Yale Dermatology Clinical Instructor and Postdoctoral Fellow Simon F. Roy, MD, is one of four recipients of the Melanoma Research Alliance (MRA) 2023 Dermatology Fellowship Award for his research project, “Epigenetics and Acral Melanoma Prognostic Model for Skin of Color Patients.”
A member of the Bosenberg Lab, Dr. Roy is a dermatopathologist who credits both his world-class mentors at Yale and advances in immunotherapy with inspiring his pursuit of melanoma research.
Through heavy investment in emerging melanoma research like Dr. Roy’s, the MRA seeks to increase scientific understanding among medical professionals and patients alike, with the goal of identifying and applying breakthroughs in treatment.
Dr. Roy’s $50,000 grant specifically honors his critical work in building upon prior research to demystify acral melanoma, a subtype of melanoma most commonly occurring on the soles of the foot, palm of the hand, or underneath a fingernail – areas not typically exposed to the sun’s UV rays. This rare and understudied subtype is the most common melanoma subtype in patients with skin of color, which underscores the importance of conducting research among a diverse patient population.

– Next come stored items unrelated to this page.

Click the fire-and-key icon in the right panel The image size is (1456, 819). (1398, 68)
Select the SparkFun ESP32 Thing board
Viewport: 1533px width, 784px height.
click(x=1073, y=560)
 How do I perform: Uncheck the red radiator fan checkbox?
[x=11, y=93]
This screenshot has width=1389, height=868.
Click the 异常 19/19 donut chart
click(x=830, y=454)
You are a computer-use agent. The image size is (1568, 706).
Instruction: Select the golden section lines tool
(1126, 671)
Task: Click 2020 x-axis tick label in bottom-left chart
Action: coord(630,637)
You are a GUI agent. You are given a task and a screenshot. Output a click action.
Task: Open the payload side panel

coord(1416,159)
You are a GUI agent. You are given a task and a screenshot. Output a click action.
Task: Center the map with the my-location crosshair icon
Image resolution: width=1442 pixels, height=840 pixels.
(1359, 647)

“We decided to build upon the acral melanoma cohort from Yale from prior funded work by the MRA and led by Ruth Halaban, PhD (Nature Communications, 2022) that have linked focal amplifications of cytoband 22q11.21 to metastasis in acral melanoma through DNA and RNA sequencing. We seek to further characterize this cohort by adding patients from diverse ancestry…and conducting methylation analysis with the mentorship of Drs. Bosenberg and Halaban to elucidate the epigenetic landscape of this aggressive yet rare melanoma subtype and how it correlates with prognosis,” said Dr. Roy.
The MRA grant lays the foundation for more correlative epigenetics work and will boost efforts to expand and diversify the melanoma cohort to gain a more comprehensive understanding of the mechanisms of acral melanoma in diverse patient populations.